Last week I looked at how 2008 Presidential voting compared to how candidates normally did statewide. Republicans do much better in California, Florida, Iowa, Indiana, and Michigan, while Democrats do much better in Arizona. Some states weren't included because they didn't have enough 2006 and 2010 races to provide good data.
In order to take another view of congressional races, I'm comparing how a party's statewide congressional total (indexed to 50%) compares to the presidential total (indexed to 54% Democratic 46% Republican). I wasn't able to include all the states again, however. Some states have such a small congressional delegation that the congressional vote is heavily/entirely influenced by one strong candidate. Earl Pomeroy has done much better than Obama did in 2008, but that may be all Pomeroy. Looking at his numbers wouldn't be able to tell us how another Democrat might do. I once again averaged 2006 and 2010, with the belief that the two years that bookended the 2008 election would produce a good average since one was a Republican year, while the other was a Democratic one.

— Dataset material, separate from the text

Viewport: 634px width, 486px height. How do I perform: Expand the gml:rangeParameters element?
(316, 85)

I also excluded some legacy states. Mississippi, Arkansas, and West Virginia have had very strong Democratic congressional totals, but increasingly weak presidential ones.

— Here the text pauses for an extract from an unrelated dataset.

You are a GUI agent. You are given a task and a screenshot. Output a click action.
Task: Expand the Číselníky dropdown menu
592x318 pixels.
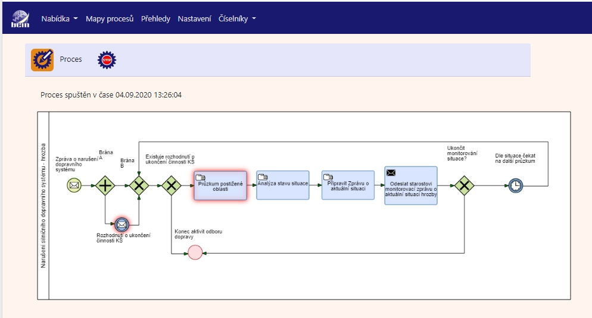coord(237,19)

While I was able to fill in an expected number of votes to give an accurate read when a candidate ran unopposed Oklahoma, New York and Texas had too many unopposed candidates to the point that I'd be using too many estimated votes.

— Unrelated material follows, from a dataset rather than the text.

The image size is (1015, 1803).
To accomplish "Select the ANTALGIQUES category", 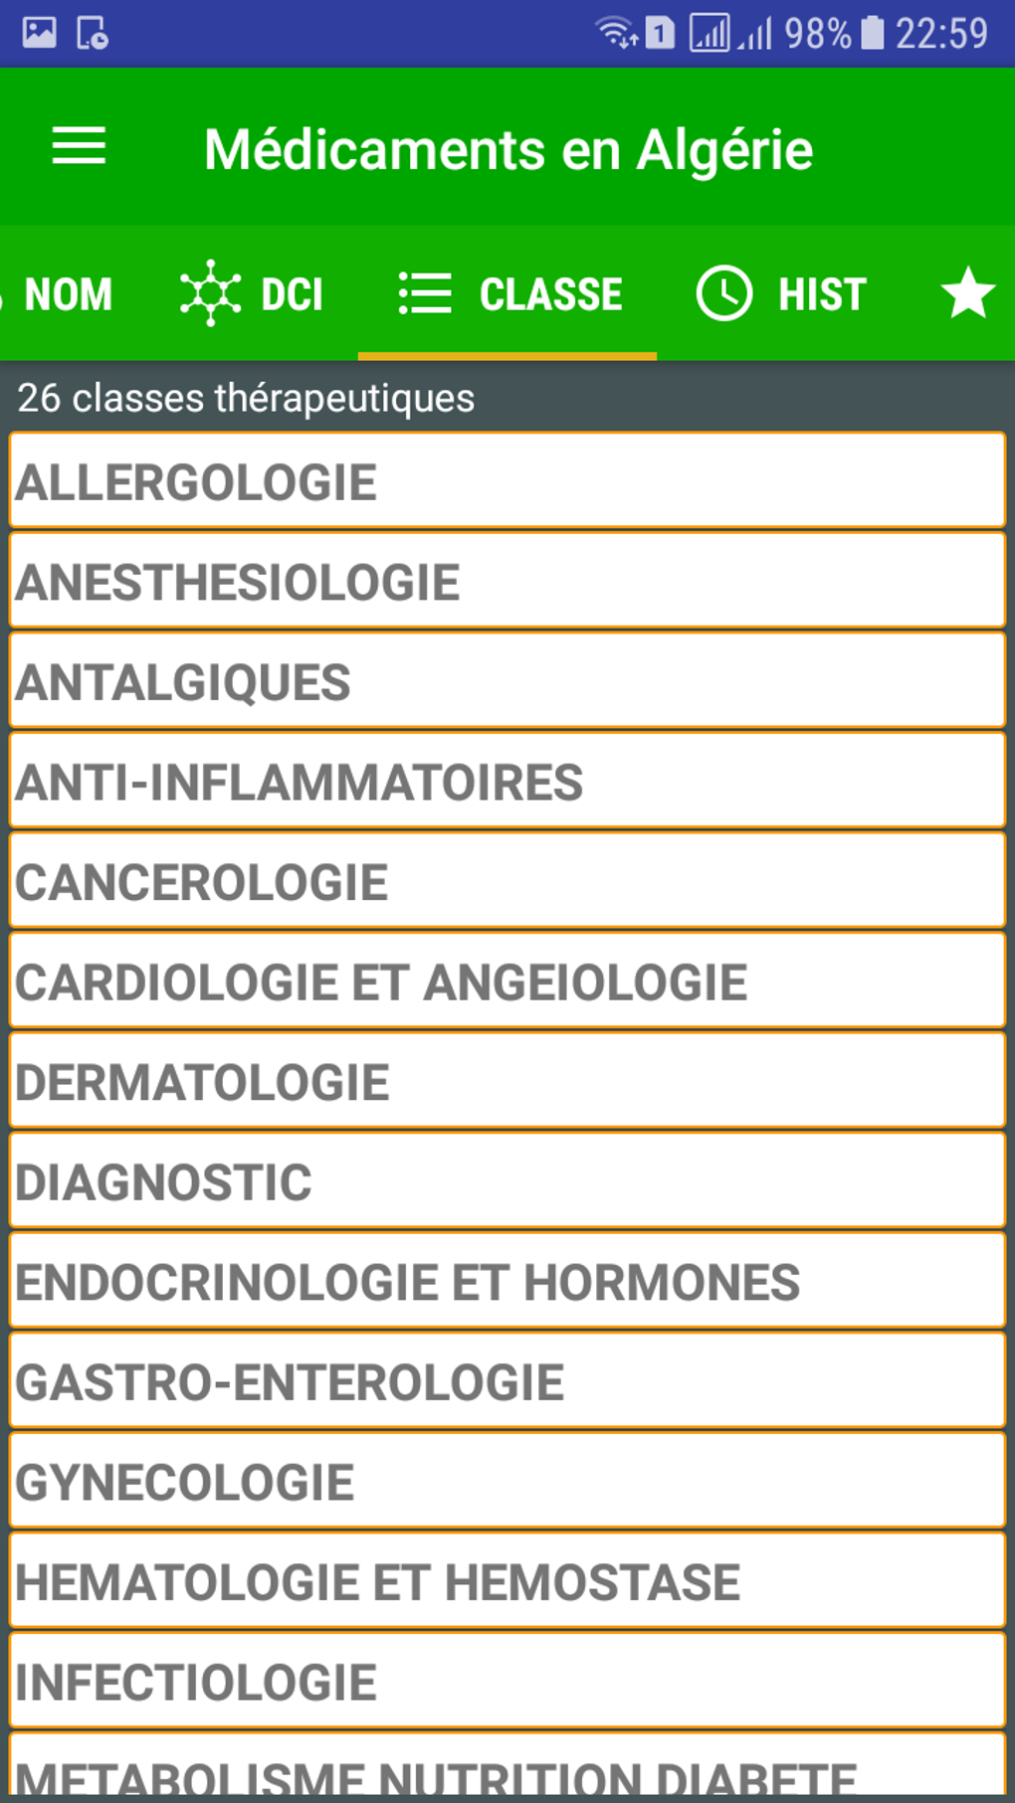I will [x=508, y=682].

Florida, Michigan, and Iowa again come up very strong, showing that Republican statewide elections translate to congressional races. Illinois isn't much of a surprise, as President Obama likely skewed that state too Democratic.
Tennessee may qualify as a Democratic legacy state. So I'm not sure their strong congressional showing, when compared to the Presidential race, is that telling. The rest of the list doesn't contain a lot of surprises. Arizona was overblown Republican due to John McCain, while we've seen strong Democratic congressional wins in Connecticut, Maryland, North Carolina, and Washington.
Overall, the numbers skew slightly Republican. This may mean that 2010 was a better Republican year than 2006 was a Democratic one or that Republicans are very good on a congressional level or John McCain was very bad. You could deduct about 1 point from each if you think that's the case That'd still leave a significant number as congressional overachievers. Republicans shouldn't have that much to fear from Fair Districts Florida. They also should be able to gerrymander their gains in Wisconsin and Michigan, and do better than expected with the contraction in Illinois and Iowa.
Notable on the list are the states which are fairly neutral. Republicans may have a tough time gerrymandering their gains in Ohio and Pennsylvania. as mediocre McCain numbers may translate into mediocre congressional numbers.